La réaffirmation de la solidarité transatlantique, dans un monde déstabilisé par la volonté d’hégémonie de la Chine et par le retour de la Russie post-communiste dans le concert des puissances, redonne vie, en réponse aux menaces venues de l’Est, à la notion d’Occident, qu’on croyait disparue depuis la fin de la guerre froide. L’Ouest tente, comme autrefois, de s’unir pour faire face aux défis nouveaux qui pèsent sur son avenir. Mais le bloc occidental en cours de formation voit surgir devant lui un autre bloc, celui que lui opposent la Chine et la Russie, alliées pour contrer « l’impérialisme » des démocraties de l’Ouest. Celles-ci ont effet durci le ton à l’égard de Pékin et de Moscou. Elles dénoncent sans ménagement les violations des droits de l’homme dans les deux pays. Mises au ban des accusées, la Chine et la Russie font désormais front commun.

Les deux capitales sont entrées dans une phase de répression particulièrement intense à l’égard de leurs opposants. Le traitement infligé par Moscou à l’activiste Alexeï Navalny et par Pékin aux Ouïgours du Xingjiang ou aux démocrates de Hongkong témoigne éloquemment de la dérive autoritariste des deux régimes. Les Etats-Unis depuis l’arrivée de Joe Biden à la Maison-Blanche et l’Union européenne condamnent fermement ces atteintes à l’Etat de droit. Ces condamnations n’ont pas seulement uni les Américains et les Européens, elles ont aussi rapproché la Chine et la Russie, qui refusent d’être jugées selon les critères occidentaux et qui affichent leur bonne entente dans les enceintes internationales. Leurs ministres des affaires étrangères se sont rencontrés le 22 mars à Guilin, en Chine méridionale. Ils ont pris soin d’afficher leur communauté de vues vis-à-vis de l’Occident.

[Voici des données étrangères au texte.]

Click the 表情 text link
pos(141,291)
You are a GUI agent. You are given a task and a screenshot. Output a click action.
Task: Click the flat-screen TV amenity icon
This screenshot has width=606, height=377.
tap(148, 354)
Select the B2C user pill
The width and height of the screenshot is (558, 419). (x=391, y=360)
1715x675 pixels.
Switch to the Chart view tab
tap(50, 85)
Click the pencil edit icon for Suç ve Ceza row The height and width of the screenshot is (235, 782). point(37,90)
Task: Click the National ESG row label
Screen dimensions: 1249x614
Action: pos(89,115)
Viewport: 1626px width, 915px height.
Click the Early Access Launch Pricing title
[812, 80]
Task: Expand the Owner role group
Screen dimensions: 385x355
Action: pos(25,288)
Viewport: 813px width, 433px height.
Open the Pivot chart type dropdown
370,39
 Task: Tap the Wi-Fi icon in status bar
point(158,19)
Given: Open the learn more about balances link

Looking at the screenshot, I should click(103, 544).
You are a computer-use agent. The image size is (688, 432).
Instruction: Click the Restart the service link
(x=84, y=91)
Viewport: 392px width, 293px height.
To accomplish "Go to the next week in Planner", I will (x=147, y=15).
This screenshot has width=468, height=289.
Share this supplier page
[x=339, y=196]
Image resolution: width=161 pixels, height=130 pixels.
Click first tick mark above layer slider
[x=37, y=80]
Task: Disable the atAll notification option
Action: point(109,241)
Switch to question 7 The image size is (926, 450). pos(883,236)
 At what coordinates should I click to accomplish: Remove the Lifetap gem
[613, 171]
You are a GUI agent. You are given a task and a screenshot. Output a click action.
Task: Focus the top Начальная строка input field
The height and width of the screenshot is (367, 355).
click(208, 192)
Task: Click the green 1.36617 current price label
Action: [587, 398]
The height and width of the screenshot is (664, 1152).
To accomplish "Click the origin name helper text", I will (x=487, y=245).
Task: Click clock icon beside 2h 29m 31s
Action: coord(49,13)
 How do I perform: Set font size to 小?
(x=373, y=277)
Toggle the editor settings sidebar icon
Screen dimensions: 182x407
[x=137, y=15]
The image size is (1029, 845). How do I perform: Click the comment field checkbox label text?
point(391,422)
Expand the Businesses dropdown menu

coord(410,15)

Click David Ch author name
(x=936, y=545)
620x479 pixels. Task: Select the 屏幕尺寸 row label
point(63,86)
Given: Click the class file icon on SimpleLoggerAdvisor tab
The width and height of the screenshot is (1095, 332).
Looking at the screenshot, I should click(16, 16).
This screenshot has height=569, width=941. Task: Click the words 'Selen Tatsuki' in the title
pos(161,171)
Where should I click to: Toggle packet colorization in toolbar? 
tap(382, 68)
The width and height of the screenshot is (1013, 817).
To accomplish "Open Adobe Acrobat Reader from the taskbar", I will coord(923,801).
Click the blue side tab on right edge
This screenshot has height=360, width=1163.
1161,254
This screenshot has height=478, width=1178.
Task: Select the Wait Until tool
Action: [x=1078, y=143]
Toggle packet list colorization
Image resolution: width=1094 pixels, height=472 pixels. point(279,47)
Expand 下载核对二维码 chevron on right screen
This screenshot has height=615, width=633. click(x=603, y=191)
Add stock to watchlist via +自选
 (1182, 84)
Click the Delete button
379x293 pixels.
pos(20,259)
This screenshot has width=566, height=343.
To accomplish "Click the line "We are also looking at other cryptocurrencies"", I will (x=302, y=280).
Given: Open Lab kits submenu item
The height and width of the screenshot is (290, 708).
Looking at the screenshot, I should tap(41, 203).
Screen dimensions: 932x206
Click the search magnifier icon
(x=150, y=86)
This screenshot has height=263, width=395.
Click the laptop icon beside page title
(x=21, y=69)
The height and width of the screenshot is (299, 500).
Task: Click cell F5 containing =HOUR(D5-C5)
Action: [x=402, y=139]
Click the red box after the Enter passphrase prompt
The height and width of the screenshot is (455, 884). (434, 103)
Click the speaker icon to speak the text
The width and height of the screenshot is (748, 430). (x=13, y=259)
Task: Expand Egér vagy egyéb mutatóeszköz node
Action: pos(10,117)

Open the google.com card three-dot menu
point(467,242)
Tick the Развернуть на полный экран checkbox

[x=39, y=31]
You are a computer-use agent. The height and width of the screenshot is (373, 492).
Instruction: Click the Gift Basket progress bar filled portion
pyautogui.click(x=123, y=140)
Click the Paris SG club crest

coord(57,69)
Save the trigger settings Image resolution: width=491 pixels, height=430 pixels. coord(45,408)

Une nouvelle guerre froide naît sous nos yeux. Elle oppose le camp des démocraties à celui des dictatures. Elle prend la forme d’une vaste bataille économique, technologique, idéologique, parfois militaire (comme en Ukraine ou en mer de Chine). Elle donne lieu à des manœuvres d’intimidation et à des échanges de sanctions. Une gigantesque lutte d’influence est engagée entre les grandes puissances du globe, qui défendent des visions du monde différentes et des conceptions politiques antagonistes. L’Occident a raison de tenir bon face aux autocraties conquérantes. Il lui appartient de protéger à la fois ses valeurs et ses intérêts, tout en refusant une escalade qui serait dangereuse pour l’ensemble de la planète.